Problem:
Write out, word for word, only the data from its first line to the line containing "1592x887 pixels.".

··· Supplied entries ···

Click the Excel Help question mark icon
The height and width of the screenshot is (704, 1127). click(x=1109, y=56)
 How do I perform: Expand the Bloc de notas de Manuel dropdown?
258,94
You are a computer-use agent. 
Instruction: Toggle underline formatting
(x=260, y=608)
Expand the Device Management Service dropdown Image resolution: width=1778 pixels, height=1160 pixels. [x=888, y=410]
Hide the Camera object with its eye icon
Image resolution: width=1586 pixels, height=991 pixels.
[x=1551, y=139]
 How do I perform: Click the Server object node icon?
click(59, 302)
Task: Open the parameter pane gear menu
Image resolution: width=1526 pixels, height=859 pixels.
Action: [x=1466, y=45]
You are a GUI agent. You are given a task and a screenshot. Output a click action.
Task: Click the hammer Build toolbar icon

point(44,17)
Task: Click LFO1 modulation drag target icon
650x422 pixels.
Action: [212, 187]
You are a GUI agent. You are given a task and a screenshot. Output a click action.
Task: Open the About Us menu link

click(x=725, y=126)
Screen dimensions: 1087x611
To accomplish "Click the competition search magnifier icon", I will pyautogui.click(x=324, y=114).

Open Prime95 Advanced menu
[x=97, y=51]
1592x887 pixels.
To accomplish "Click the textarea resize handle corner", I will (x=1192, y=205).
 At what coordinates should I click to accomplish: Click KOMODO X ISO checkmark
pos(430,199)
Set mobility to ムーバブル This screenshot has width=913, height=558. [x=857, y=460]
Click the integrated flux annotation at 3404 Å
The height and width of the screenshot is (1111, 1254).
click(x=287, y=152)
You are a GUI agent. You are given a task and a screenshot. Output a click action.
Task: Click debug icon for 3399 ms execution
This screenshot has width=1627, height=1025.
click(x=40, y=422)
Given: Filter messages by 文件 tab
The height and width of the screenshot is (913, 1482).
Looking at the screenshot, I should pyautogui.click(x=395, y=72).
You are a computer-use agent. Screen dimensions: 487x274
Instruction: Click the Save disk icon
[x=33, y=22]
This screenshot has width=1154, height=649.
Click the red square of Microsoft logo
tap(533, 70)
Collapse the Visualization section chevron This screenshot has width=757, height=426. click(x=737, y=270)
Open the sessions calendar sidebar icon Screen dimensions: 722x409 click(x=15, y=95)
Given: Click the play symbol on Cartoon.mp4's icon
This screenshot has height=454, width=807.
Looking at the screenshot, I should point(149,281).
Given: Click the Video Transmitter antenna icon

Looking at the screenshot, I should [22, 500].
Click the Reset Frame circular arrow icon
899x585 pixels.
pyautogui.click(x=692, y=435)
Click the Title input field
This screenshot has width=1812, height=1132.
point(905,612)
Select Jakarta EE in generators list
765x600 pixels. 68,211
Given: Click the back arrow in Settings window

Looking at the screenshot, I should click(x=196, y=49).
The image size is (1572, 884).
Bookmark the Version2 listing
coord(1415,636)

···

Answer space:
Click the Excel Help question mark icon
The height and width of the screenshot is (704, 1127). click(x=1109, y=56)
 How do I perform: Expand the Bloc de notas de Manuel dropdown?
258,94
You are a computer-use agent. 
Instruction: Toggle underline formatting
(x=260, y=608)
Expand the Device Management Service dropdown Image resolution: width=1778 pixels, height=1160 pixels. [x=888, y=410]
Hide the Camera object with its eye icon
Image resolution: width=1586 pixels, height=991 pixels.
[x=1551, y=139]
 How do I perform: Click the Server object node icon?
click(59, 302)
Task: Open the parameter pane gear menu
Image resolution: width=1526 pixels, height=859 pixels.
Action: [x=1466, y=45]
You are a GUI agent. You are given a task and a screenshot. Output a click action.
Task: Click the hammer Build toolbar icon

point(44,17)
Task: Click LFO1 modulation drag target icon
650x422 pixels.
Action: [212, 187]
You are a GUI agent. You are given a task and a screenshot. Output a click action.
Task: Open the About Us menu link

click(x=725, y=126)
Screen dimensions: 1087x611
To accomplish "Click the competition search magnifier icon", I will pyautogui.click(x=324, y=114).

Open Prime95 Advanced menu
[x=97, y=51]
1592x887 pixels.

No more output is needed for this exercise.